*** MATERIAL SHOWN

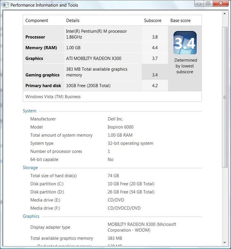Click the vertical scrollbar thumb

point(225,96)
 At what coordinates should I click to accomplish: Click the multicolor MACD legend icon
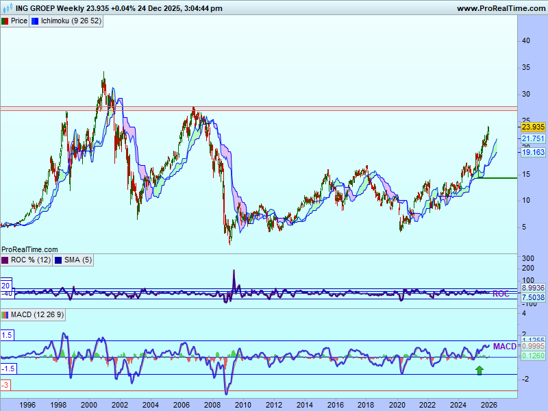(5, 314)
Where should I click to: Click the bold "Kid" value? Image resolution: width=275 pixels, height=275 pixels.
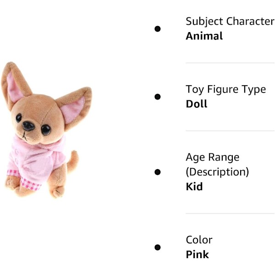point(194,187)
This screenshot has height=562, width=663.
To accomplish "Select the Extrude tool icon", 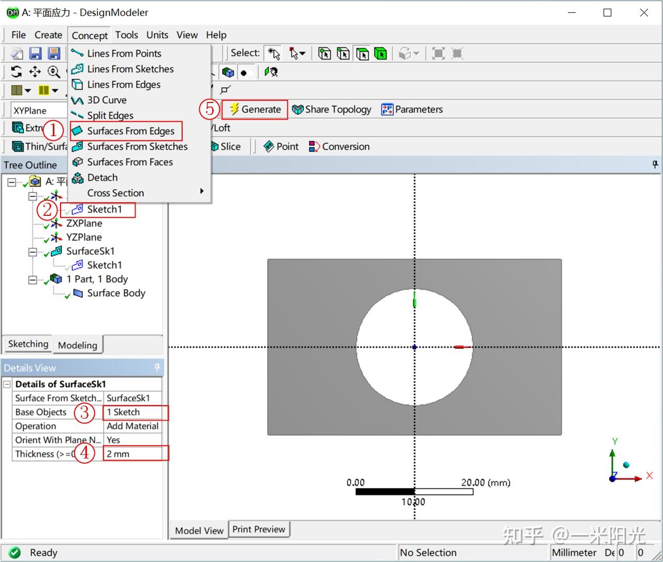I will click(x=17, y=128).
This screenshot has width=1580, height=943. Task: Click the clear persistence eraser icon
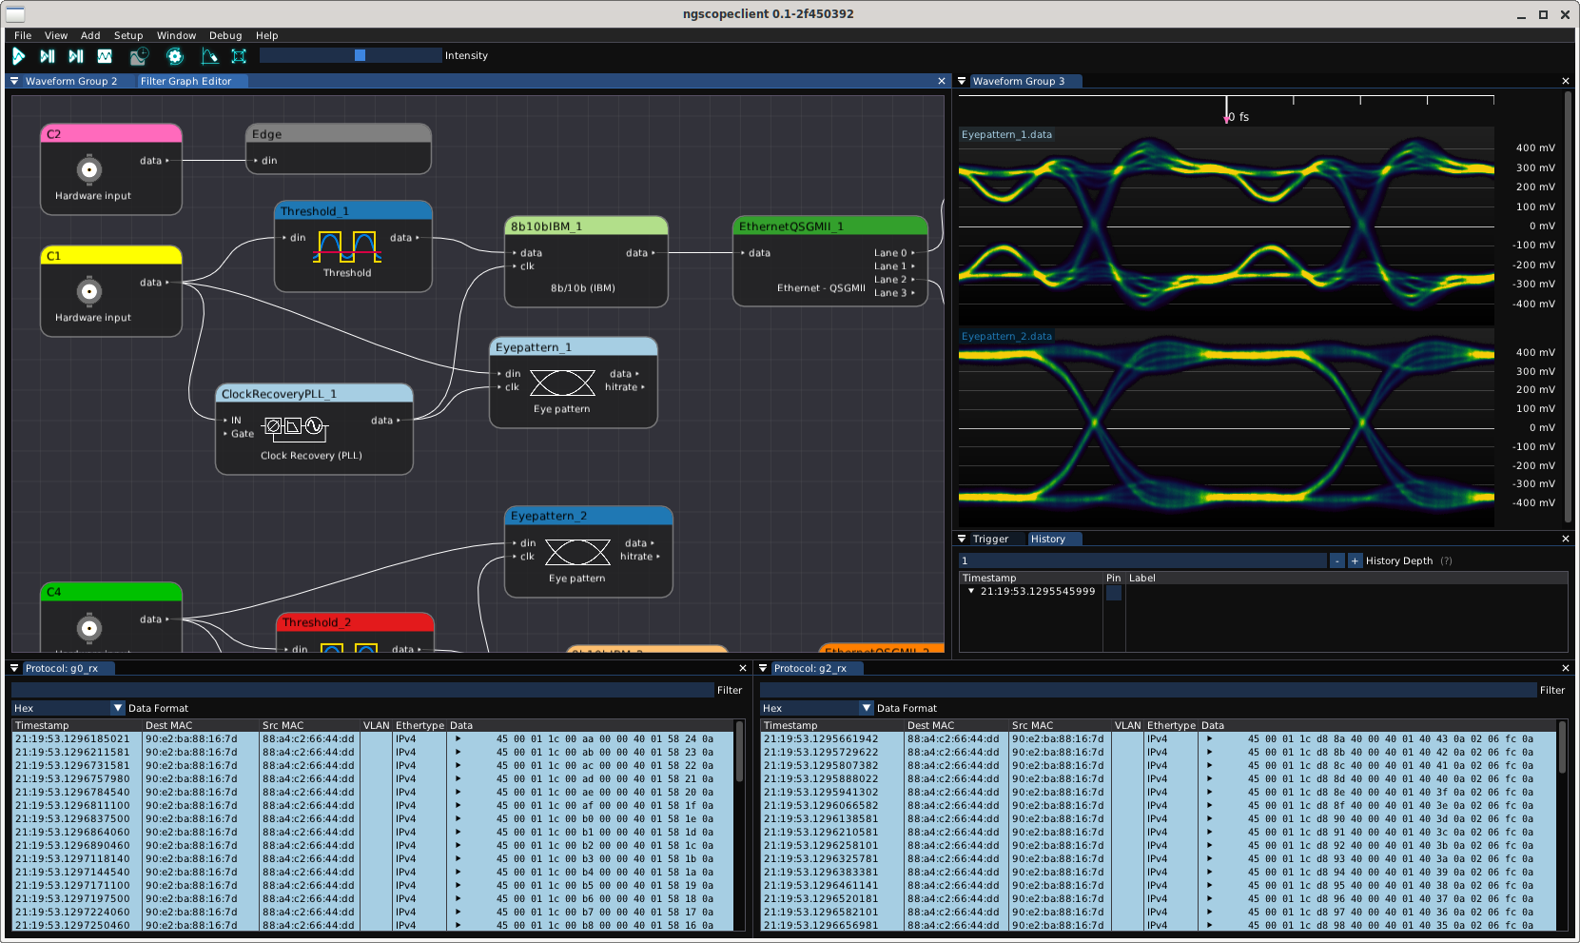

******

Please reproduce the lines from the very first one down to and including the line that contains "point(194,187)", leaving out the pictures.

> _OUTPUT BELOW_:
Click the vertical scrollbar thumb

point(225,96)
 At what coordinates should I click to accomplish: Click the multicolor MACD legend icon
(5, 314)
Where should I click to: Click the bold "Kid" value? Image resolution: width=275 pixels, height=275 pixels.
point(194,187)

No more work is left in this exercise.